Istruzioni di lavoro:
Quali righe dei record contengono la stringa "height"? Elencale tutte copiandole per intero, tenendo conto di maiuscole e minuscole.

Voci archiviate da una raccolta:
....................

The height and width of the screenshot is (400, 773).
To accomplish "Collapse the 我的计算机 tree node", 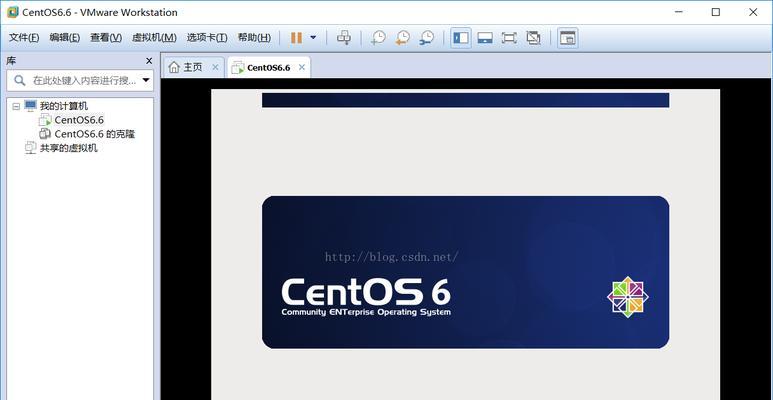I will [x=16, y=106].
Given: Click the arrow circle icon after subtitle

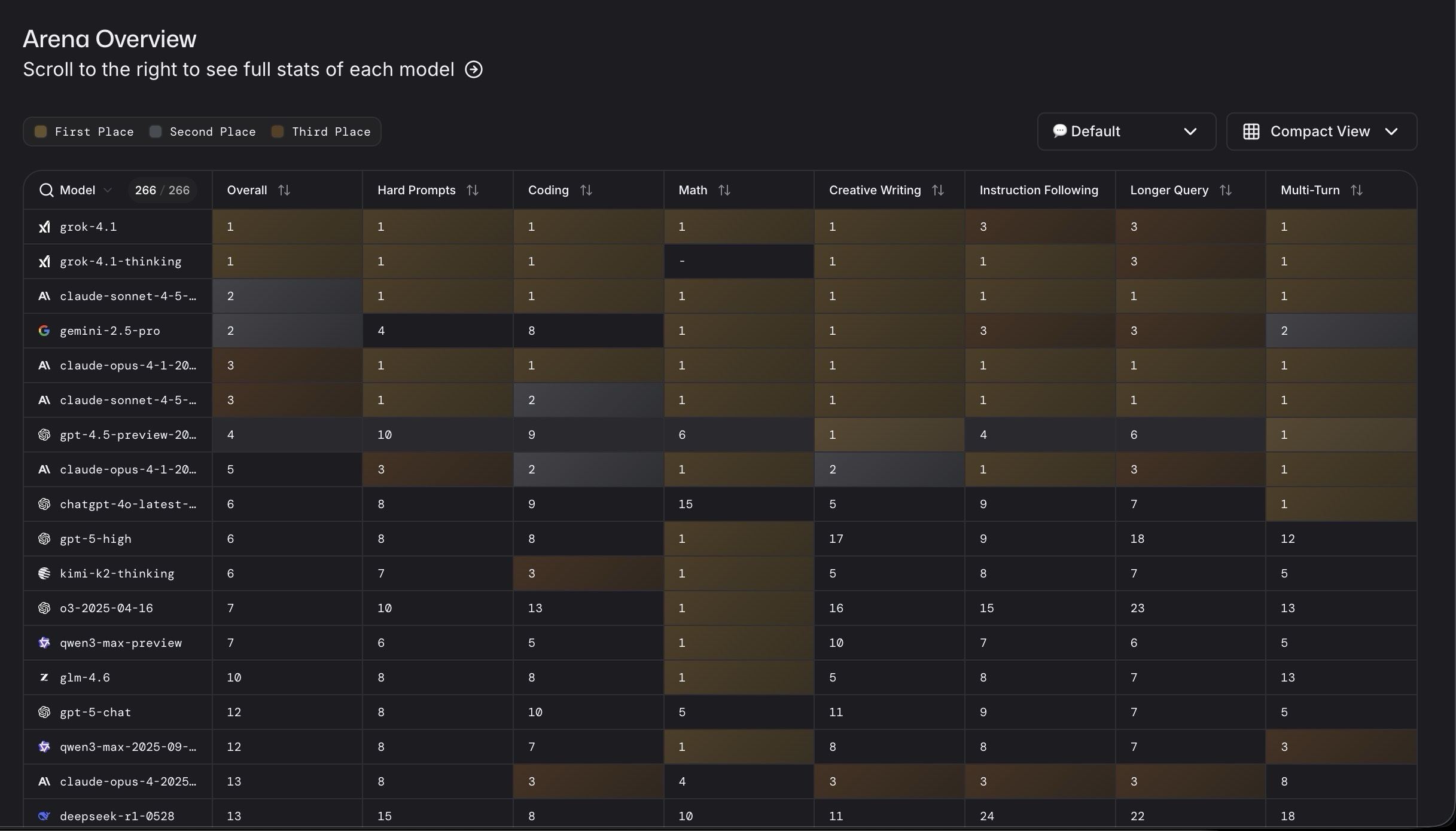Looking at the screenshot, I should 474,69.
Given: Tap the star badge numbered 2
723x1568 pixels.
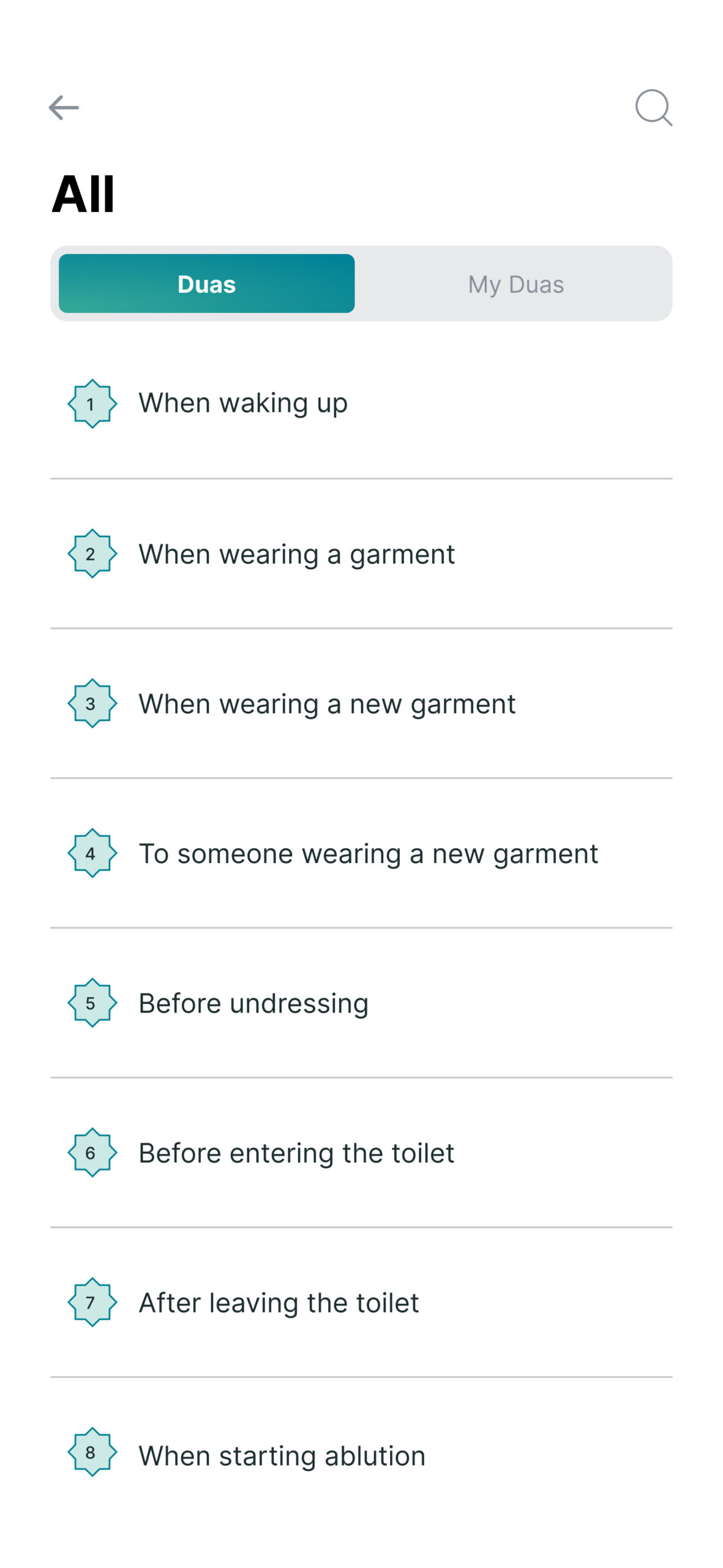Looking at the screenshot, I should pos(92,554).
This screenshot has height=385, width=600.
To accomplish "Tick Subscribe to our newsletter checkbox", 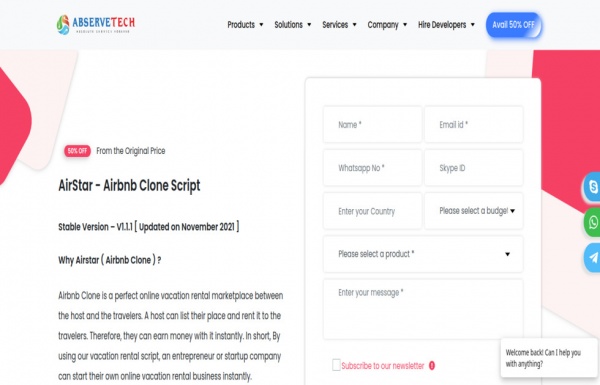I will 336,365.
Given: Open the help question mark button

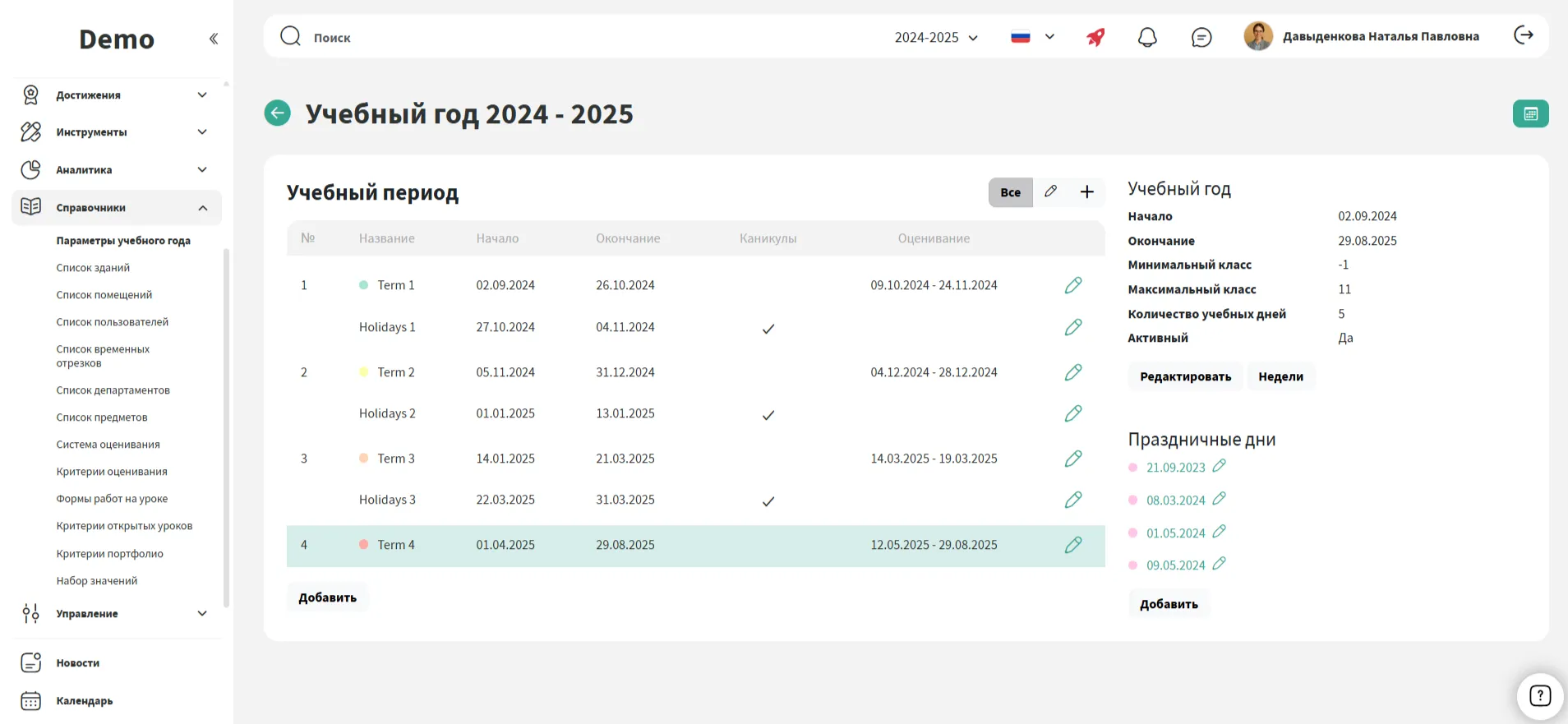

....................

Risposta al problema:
The height and width of the screenshot is (400, 773).
This screenshot has height=385, width=600.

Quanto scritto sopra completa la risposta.